*Exercise prompt:* Repeat all of the following material word for word, without changing anything.

*Material provided:*
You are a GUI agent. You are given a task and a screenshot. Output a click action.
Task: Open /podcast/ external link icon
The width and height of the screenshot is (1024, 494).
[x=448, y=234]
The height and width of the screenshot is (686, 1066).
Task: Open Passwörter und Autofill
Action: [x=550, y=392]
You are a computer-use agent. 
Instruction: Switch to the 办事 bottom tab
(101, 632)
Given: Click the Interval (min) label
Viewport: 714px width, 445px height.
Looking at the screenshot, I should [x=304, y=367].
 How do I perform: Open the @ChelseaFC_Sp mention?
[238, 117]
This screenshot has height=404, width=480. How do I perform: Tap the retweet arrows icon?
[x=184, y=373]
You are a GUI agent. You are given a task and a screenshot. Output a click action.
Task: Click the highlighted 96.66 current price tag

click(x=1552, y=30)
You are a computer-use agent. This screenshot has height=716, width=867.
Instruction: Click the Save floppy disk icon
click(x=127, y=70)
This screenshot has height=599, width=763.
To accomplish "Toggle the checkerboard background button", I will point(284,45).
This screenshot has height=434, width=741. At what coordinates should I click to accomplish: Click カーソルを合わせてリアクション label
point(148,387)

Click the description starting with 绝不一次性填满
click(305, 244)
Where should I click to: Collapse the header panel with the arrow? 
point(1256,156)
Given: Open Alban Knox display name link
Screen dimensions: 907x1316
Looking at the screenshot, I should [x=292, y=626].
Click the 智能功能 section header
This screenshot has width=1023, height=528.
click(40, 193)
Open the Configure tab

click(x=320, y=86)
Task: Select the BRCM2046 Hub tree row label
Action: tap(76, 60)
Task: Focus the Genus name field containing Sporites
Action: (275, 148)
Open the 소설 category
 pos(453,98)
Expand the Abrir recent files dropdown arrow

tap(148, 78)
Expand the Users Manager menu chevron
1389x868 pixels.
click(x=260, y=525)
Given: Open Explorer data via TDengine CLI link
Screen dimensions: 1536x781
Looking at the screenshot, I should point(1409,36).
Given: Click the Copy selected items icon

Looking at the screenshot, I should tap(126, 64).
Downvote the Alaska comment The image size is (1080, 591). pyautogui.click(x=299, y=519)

*Response below:*
You are a GUI agent. You are given a task and a screenshot. Output a click action.
Task: Open /podcast/ external link icon
The width and height of the screenshot is (1024, 494).
[x=448, y=234]
The height and width of the screenshot is (686, 1066).
Task: Open Passwörter und Autofill
Action: [x=550, y=392]
You are a computer-use agent. 
Instruction: Switch to the 办事 bottom tab
(101, 632)
Given: Click the Interval (min) label
Viewport: 714px width, 445px height.
Looking at the screenshot, I should [x=304, y=367].
 How do I perform: Open the @ChelseaFC_Sp mention?
[238, 117]
This screenshot has height=404, width=480. How do I perform: Tap the retweet arrows icon?
[x=184, y=373]
You are a GUI agent. You are given a task and a screenshot. Output a click action.
Task: Click the highlighted 96.66 current price tag

click(x=1552, y=30)
You are a computer-use agent. This screenshot has height=716, width=867.
Instruction: Click the Save floppy disk icon
click(x=127, y=70)
This screenshot has height=599, width=763.
To accomplish "Toggle the checkerboard background button", I will point(284,45).
This screenshot has height=434, width=741. At what coordinates should I click to accomplish: Click カーソルを合わせてリアクション label
point(148,387)

Click the description starting with 绝不一次性填满
click(305, 244)
Where should I click to: Collapse the header panel with the arrow? 
point(1256,156)
Given: Open Alban Knox display name link
Screen dimensions: 907x1316
Looking at the screenshot, I should [x=292, y=626].
Click the 智能功能 section header
This screenshot has width=1023, height=528.
click(40, 193)
Open the Configure tab

click(x=320, y=86)
Task: Select the BRCM2046 Hub tree row label
Action: tap(76, 60)
Task: Focus the Genus name field containing Sporites
Action: (275, 148)
Open the 소설 category
 pos(453,98)
Expand the Abrir recent files dropdown arrow

tap(148, 78)
Expand the Users Manager menu chevron
1389x868 pixels.
click(x=260, y=525)
Given: Open Explorer data via TDengine CLI link
Screen dimensions: 1536x781
Looking at the screenshot, I should point(1409,36).
Given: Click the Copy selected items icon

Looking at the screenshot, I should tap(126, 64).
Downvote the Alaska comment The image size is (1080, 591). pyautogui.click(x=299, y=519)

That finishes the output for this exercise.